- [What is required]
Using the entries that follow, write out the line containing "Sitemap (535, 2498)", the line containing "Press (209, 2545)", and every line between them, exactly and nothing else.
-- -- --
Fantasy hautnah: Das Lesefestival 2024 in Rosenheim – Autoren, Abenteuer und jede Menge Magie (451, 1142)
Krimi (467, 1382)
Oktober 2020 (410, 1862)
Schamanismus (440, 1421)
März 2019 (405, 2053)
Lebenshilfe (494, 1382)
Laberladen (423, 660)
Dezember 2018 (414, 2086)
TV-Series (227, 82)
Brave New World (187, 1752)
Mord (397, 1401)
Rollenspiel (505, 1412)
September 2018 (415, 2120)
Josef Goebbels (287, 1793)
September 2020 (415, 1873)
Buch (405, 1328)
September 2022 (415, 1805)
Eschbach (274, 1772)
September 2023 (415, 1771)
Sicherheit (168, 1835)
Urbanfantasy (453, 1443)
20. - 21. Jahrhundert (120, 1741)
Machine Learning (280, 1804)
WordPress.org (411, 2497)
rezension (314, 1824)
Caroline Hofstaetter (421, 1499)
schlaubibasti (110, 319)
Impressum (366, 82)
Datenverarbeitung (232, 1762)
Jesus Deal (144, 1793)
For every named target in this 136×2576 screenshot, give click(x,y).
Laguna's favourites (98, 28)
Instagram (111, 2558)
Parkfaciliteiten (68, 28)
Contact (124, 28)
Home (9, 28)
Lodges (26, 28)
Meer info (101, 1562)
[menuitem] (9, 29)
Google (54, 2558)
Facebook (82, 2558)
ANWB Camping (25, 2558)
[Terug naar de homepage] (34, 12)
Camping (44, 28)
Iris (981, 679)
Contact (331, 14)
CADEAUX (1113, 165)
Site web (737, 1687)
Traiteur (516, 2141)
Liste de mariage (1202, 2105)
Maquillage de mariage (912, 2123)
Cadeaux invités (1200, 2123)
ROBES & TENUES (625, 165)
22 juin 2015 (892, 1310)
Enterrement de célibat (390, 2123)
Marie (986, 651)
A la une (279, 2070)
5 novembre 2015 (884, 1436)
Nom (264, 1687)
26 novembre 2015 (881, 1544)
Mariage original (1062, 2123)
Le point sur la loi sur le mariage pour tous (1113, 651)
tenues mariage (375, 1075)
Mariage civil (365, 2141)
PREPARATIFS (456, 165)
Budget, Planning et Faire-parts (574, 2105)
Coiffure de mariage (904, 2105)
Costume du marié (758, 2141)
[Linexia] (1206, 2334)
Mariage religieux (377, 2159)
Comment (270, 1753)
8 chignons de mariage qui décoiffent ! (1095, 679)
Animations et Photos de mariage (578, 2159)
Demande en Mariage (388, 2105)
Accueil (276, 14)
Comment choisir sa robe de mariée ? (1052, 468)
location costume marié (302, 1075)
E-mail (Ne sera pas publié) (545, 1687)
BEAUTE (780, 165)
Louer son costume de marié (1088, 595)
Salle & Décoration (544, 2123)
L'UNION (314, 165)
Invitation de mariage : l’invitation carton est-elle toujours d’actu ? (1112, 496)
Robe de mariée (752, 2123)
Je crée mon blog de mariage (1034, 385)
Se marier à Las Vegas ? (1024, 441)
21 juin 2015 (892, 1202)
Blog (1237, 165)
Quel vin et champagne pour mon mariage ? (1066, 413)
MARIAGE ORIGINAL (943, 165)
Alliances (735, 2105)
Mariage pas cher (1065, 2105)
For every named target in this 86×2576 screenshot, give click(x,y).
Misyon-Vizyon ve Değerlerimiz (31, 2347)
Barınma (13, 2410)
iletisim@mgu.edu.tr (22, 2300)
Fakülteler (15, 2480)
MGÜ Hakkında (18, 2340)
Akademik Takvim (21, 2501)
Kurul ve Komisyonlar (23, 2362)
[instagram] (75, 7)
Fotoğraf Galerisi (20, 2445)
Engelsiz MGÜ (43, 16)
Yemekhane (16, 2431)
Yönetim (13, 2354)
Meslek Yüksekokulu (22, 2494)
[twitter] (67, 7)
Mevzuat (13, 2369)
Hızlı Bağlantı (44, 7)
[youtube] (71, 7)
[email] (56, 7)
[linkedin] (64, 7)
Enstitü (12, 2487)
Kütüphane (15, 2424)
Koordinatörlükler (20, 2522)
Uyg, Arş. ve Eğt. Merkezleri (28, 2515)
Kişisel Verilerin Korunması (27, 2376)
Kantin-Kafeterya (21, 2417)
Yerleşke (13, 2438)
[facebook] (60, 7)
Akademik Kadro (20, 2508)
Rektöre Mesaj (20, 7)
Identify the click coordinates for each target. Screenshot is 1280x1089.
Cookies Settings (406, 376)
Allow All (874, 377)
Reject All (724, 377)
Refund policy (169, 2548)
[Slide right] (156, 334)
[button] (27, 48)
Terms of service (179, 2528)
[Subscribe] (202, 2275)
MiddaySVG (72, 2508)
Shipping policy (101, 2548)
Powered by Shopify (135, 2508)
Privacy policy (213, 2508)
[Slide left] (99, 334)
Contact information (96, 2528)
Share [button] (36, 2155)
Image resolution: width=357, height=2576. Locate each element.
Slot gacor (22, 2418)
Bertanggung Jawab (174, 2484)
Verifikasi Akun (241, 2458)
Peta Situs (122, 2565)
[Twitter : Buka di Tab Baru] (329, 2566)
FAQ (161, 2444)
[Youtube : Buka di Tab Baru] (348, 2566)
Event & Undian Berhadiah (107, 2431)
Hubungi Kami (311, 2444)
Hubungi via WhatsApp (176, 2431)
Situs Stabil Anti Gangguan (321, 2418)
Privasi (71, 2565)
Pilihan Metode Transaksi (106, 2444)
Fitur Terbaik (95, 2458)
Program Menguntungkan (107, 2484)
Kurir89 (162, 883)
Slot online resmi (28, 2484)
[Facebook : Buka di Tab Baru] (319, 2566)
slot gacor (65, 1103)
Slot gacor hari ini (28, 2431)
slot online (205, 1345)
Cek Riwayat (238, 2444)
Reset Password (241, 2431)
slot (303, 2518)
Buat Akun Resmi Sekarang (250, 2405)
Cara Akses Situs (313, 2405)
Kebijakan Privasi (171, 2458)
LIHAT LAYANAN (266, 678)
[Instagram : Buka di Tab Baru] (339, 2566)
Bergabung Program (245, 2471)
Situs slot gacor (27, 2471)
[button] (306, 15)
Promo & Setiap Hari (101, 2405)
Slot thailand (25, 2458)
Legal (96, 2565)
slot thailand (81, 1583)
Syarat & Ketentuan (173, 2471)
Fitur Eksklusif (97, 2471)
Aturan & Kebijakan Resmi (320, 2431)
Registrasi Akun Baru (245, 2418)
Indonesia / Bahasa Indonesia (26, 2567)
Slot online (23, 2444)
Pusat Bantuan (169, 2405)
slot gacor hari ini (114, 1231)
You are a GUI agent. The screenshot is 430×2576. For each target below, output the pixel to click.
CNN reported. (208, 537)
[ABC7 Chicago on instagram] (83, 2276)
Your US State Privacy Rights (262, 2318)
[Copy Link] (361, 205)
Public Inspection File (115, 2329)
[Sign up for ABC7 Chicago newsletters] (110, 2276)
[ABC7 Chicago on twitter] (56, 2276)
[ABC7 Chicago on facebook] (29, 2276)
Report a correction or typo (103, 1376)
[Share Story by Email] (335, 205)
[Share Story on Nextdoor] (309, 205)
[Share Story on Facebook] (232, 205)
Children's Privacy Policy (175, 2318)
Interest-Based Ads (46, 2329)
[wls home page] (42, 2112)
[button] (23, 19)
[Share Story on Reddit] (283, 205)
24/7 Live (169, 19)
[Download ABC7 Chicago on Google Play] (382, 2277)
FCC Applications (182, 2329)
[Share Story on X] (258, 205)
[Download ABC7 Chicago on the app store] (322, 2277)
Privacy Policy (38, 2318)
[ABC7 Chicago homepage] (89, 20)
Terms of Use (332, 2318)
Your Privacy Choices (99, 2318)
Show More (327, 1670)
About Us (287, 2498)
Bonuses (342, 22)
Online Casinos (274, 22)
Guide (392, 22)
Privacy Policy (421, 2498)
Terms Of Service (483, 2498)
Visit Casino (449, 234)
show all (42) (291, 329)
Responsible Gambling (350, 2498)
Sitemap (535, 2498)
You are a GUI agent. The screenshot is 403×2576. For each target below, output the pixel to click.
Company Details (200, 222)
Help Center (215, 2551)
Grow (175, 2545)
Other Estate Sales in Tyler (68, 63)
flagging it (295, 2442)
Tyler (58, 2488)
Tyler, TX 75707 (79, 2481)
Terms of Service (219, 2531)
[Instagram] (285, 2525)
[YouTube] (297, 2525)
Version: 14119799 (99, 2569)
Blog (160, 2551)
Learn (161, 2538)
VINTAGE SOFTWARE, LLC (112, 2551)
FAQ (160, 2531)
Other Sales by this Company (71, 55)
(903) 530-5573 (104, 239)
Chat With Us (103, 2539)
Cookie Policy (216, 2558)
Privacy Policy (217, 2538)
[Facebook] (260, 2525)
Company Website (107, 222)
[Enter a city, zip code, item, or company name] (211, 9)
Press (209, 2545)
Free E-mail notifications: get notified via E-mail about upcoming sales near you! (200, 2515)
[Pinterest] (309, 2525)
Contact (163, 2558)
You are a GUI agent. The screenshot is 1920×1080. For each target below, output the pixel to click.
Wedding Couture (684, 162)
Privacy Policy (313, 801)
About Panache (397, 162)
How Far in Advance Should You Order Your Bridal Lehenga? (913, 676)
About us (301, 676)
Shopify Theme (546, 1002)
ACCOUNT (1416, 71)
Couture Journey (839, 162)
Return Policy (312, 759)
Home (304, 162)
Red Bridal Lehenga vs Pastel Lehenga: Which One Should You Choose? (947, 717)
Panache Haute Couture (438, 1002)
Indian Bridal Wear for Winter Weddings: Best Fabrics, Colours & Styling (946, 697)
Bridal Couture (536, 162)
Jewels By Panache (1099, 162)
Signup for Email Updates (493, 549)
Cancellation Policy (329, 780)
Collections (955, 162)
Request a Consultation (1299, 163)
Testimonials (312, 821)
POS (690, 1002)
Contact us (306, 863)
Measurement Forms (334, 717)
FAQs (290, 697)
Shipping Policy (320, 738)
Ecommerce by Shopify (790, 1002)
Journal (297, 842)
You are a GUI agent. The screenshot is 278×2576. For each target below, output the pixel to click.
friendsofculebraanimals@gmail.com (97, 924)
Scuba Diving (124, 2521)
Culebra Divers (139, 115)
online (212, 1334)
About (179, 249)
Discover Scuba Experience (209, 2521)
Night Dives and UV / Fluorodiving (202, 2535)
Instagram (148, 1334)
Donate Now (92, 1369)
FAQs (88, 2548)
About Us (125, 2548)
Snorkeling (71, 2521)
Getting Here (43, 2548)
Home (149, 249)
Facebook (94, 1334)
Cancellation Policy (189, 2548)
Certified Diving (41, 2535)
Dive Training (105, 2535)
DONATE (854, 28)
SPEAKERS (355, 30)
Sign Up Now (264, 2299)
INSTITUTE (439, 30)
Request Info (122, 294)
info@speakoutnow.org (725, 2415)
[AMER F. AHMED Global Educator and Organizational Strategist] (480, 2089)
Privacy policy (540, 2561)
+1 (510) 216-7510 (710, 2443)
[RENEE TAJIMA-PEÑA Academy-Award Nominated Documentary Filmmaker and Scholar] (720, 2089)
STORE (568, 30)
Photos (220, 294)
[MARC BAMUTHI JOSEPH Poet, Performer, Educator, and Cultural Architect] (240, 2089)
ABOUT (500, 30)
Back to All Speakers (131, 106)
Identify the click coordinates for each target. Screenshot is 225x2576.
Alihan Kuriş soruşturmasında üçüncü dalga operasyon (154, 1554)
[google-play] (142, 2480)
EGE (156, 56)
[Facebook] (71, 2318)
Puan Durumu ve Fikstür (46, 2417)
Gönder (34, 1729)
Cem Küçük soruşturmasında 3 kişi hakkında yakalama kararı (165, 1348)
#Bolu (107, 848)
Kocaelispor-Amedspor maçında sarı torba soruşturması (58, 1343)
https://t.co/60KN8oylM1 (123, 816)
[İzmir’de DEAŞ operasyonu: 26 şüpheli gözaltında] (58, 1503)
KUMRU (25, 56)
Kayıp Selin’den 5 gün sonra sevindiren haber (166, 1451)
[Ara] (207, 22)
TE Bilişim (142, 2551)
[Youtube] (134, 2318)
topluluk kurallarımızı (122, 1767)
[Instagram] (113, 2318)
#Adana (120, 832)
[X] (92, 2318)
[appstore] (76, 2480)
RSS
-- -- --
- [Answer to the exercise]
Sitemap (535, 2498)
You are a GUI agent. The screenshot is 403×2576. For each target below, output the pixel to click.
Company Details (200, 222)
Help Center (215, 2551)
Grow (175, 2545)
Other Estate Sales in Tyler (68, 63)
flagging it (295, 2442)
Tyler (58, 2488)
Tyler, TX 75707 (79, 2481)
Terms of Service (219, 2531)
[Instagram] (285, 2525)
[YouTube] (297, 2525)
Version: 14119799 (99, 2569)
Blog (160, 2551)
Learn (161, 2538)
VINTAGE SOFTWARE, LLC (112, 2551)
FAQ (160, 2531)
Other Sales by this Company (71, 55)
(903) 530-5573 (104, 239)
Chat With Us (103, 2539)
Cookie Policy (216, 2558)
Privacy Policy (217, 2538)
[Facebook] (260, 2525)
Company Website (107, 222)
[Enter a city, zip code, item, or company name] (211, 9)
Press (209, 2545)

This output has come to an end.